Sound too meta? Wang’s academic adviser, Wang Min’an, calls art’s “basic joy” “the pleasure experienced by art in the game of self-reference,” but the problem with that, of course, is there is often no joy for the viewer who finds himself handcuffed by an artistic puzzle; sometimes the effort just isn’t worth it. Wang’s paintings, however, with their muted colors, their conciseness and dashes of surrealism, look and feel different – they demand a second chance. And what you find has the ability to surprise on both the visceral and cerebral levels: nude models whose legs are freakishly elongated, or dainty riverbanks that are actually maps of East Asia on which is prostrated a “comfort woman” from World War II…
In the 30 pieces on display at 798’s Iberia Center for Contemporary Art, Wang’s mischievousness repeatedly shows itself in discreet and remarkable ways. He is capable of – indeed, prefers – subtlety and irony, as in the 36 portraits of Russians executed under during Stalin’s regime at the back of the exhibit. Accumulating on the bottom of these picture frames is peeled-off flakes of paint, representing time’s erasure of memory. If this tribute seems out of place, it would be wise to remember that parts of the Soviet Union’s political history finds parallel in that of the People’s Republic of China. Of course, it would have been impossible to memorialize those Chinese who were martyred in the name of progress.
Wang’s works achieve depth by referencing both the classic and the modern – “Flower” depicts peonies, the Qing Dynasty’s national flower, and the toddler in “Lu Xun Park” is the son of contemporary poet Wang Jiaxin.
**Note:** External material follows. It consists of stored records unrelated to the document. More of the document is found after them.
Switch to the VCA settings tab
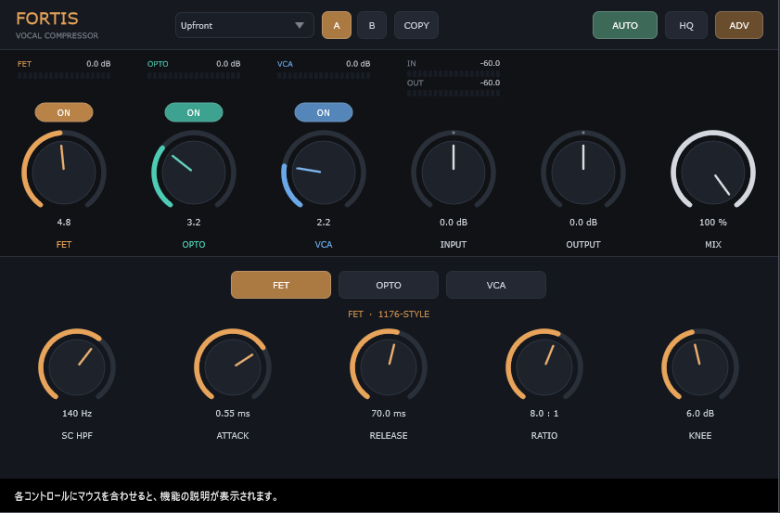 pos(496,285)
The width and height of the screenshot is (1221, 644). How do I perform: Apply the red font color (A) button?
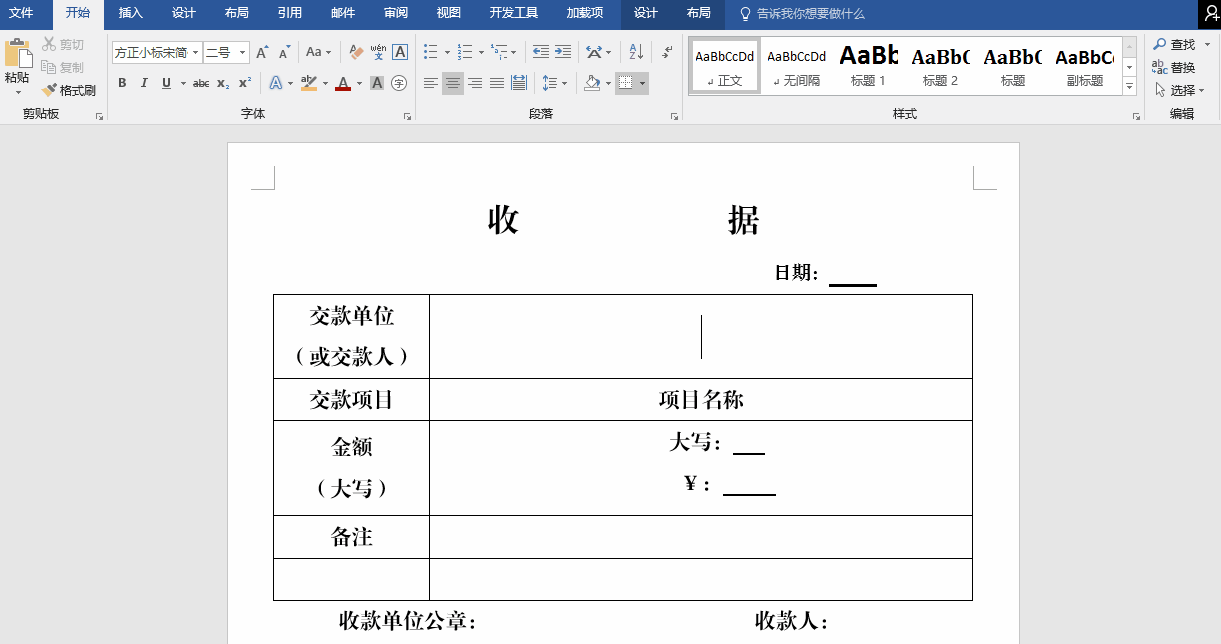click(x=343, y=83)
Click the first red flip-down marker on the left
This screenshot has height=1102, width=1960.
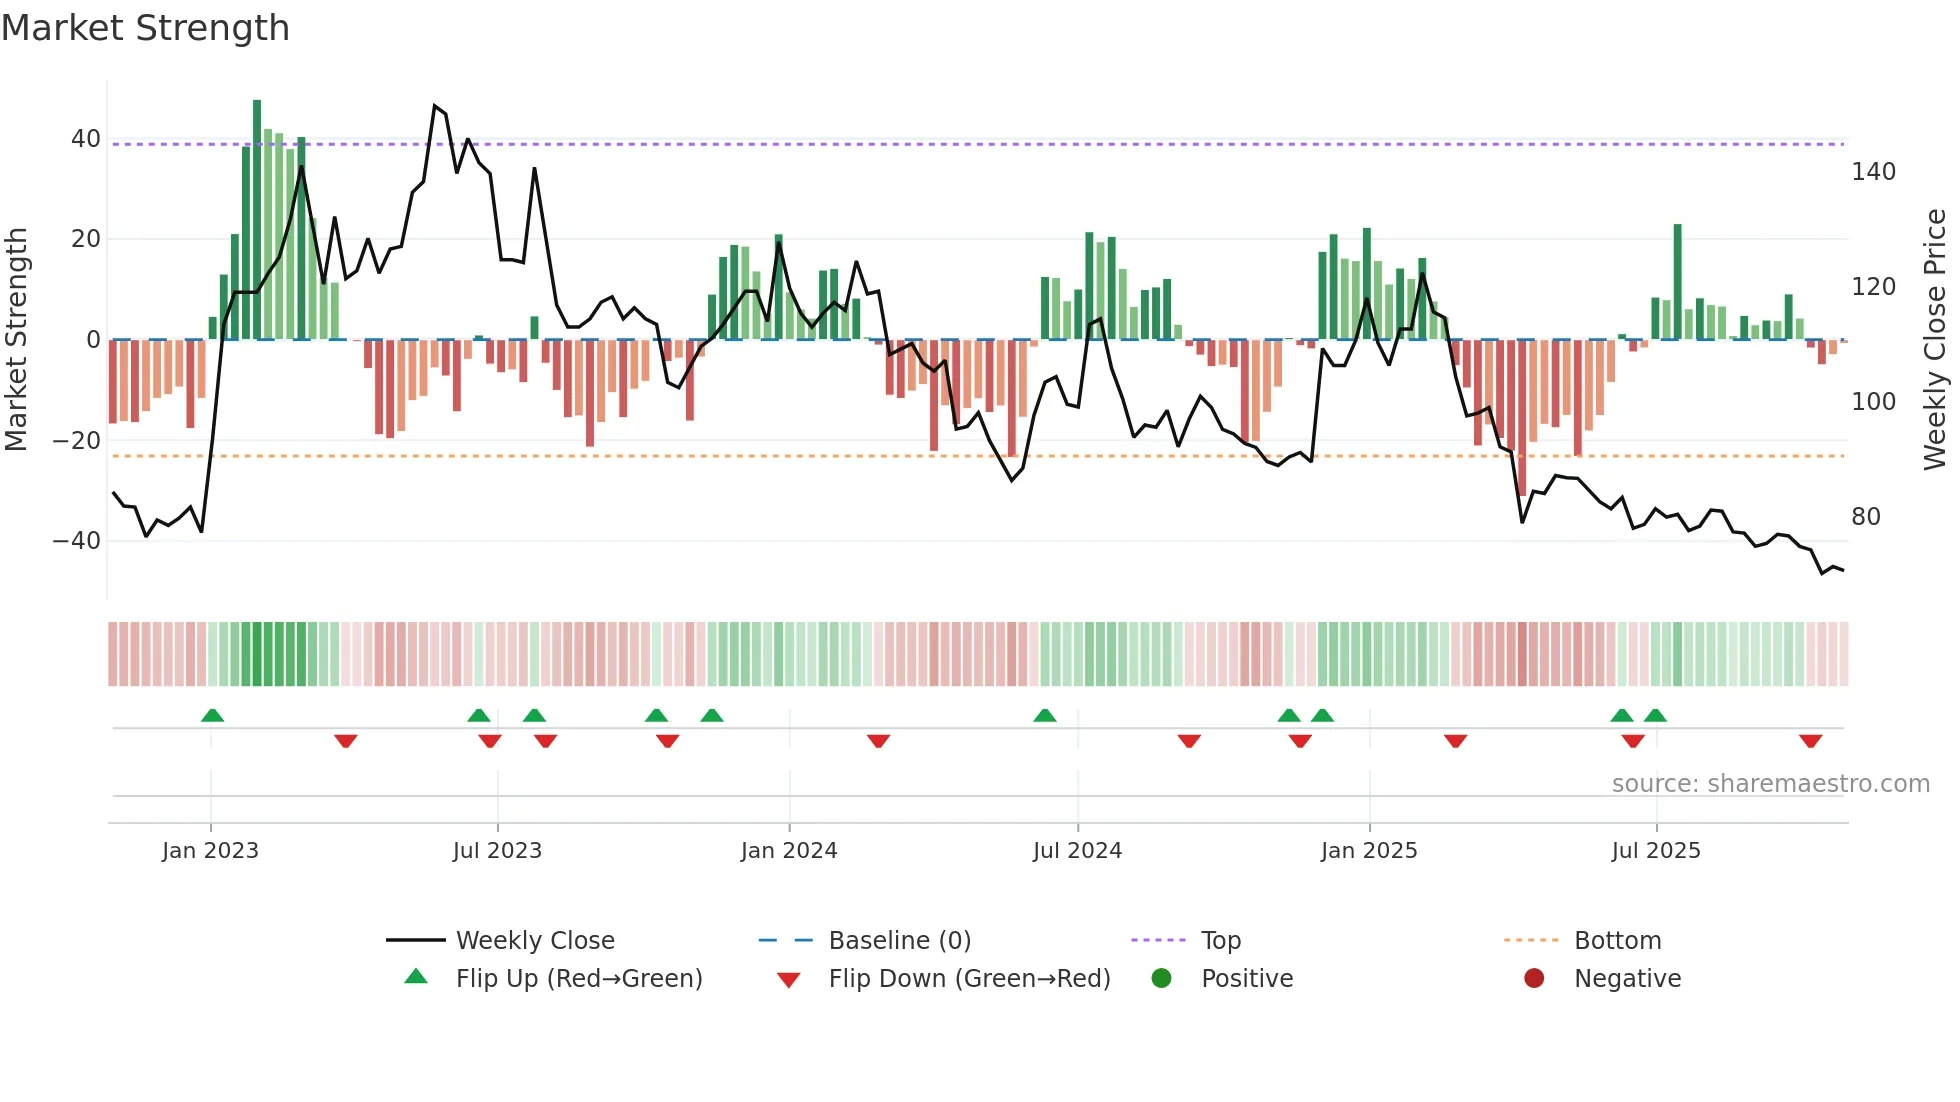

And in one of his several untitled pieces, a nude woman in a studio casually glances at the bottom right corner of a portrait that is obviously of Mao Zedong.
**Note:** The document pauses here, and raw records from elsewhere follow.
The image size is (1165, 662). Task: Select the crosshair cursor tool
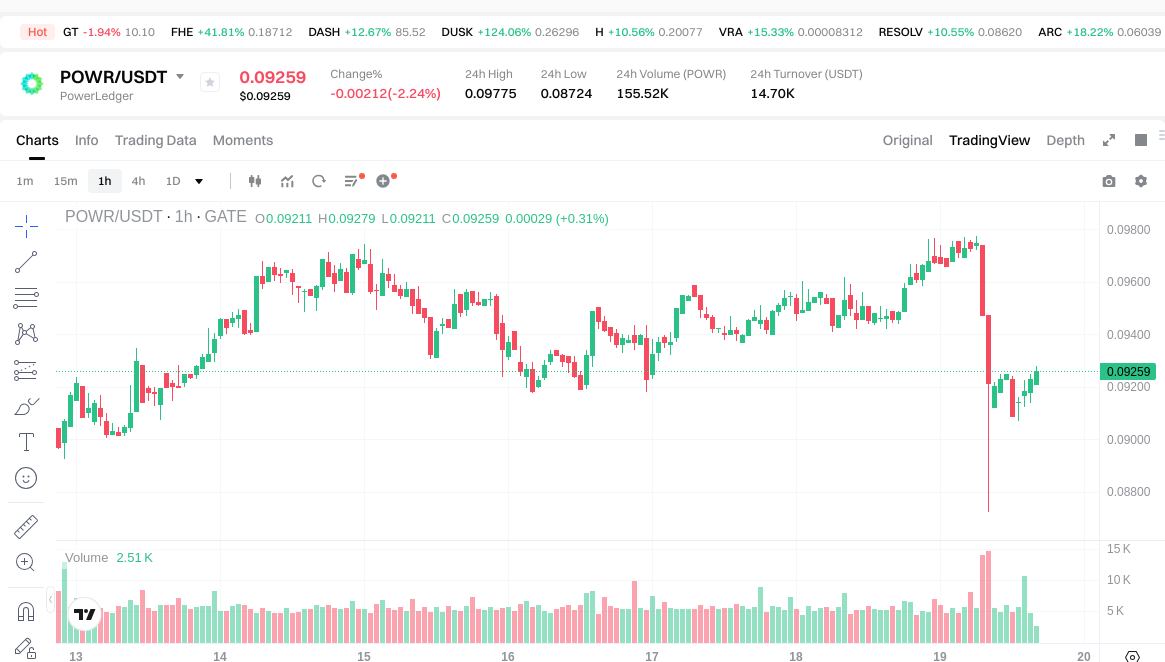coord(26,225)
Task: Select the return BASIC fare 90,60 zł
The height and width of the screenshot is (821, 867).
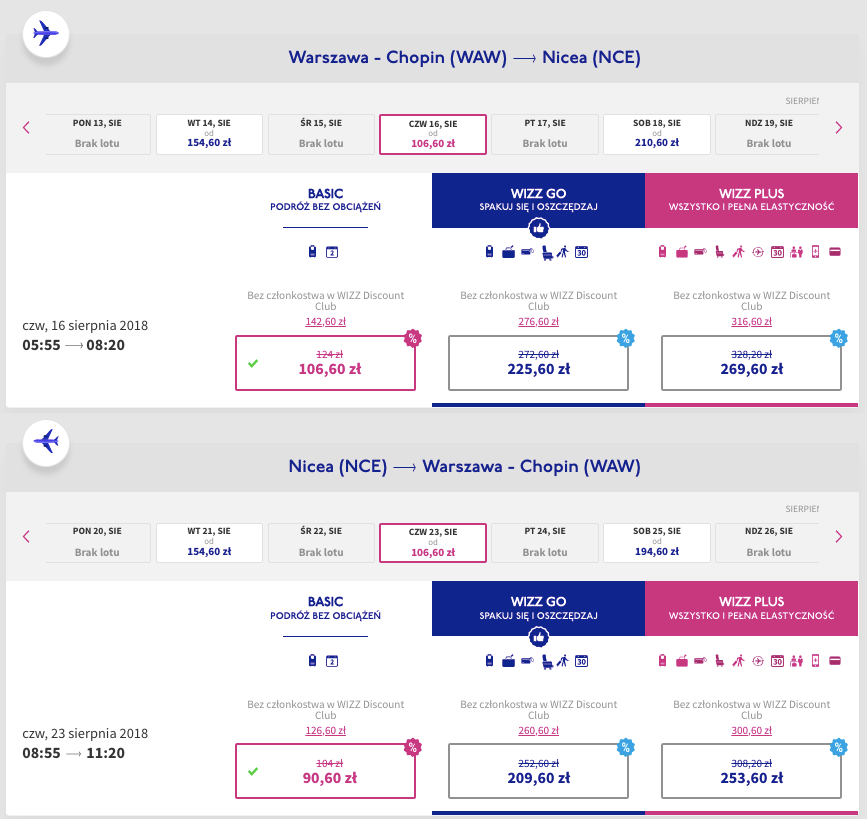Action: 325,771
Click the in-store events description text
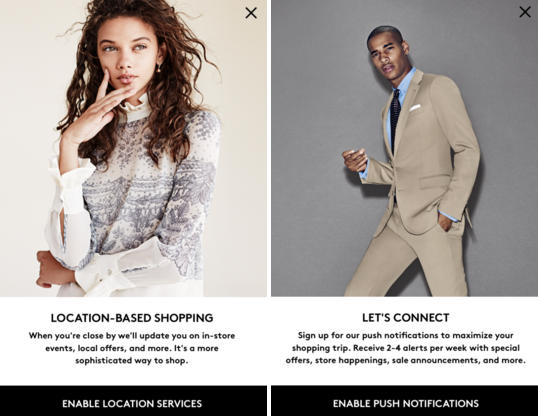This screenshot has width=538, height=416. [x=132, y=348]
Even using oil on canvas, the medium of the “Yan’an model” used to apotheosize New China in the 1950s and 60s, Wang is never far removed from his context, which is decidedly un-jingoistic. His generation sees art as liberating, cogitative, subversive and even iconoclastic, which is why in “Spring Grass Grows beside the Pond II,” Wang depicts the artist Xu Beihong, famous for his ink paintings of horses, painting a nude Russian model in a dale so Arcadian you half-expect the Lady of Shalott to float down the stream; at the foreground stands a smiling, fully dressed Chinese woman of an ethnic minority. We’ll let you unravel the meanings of this one. As with all Wang’s works, the answer is contained within – just look deeper.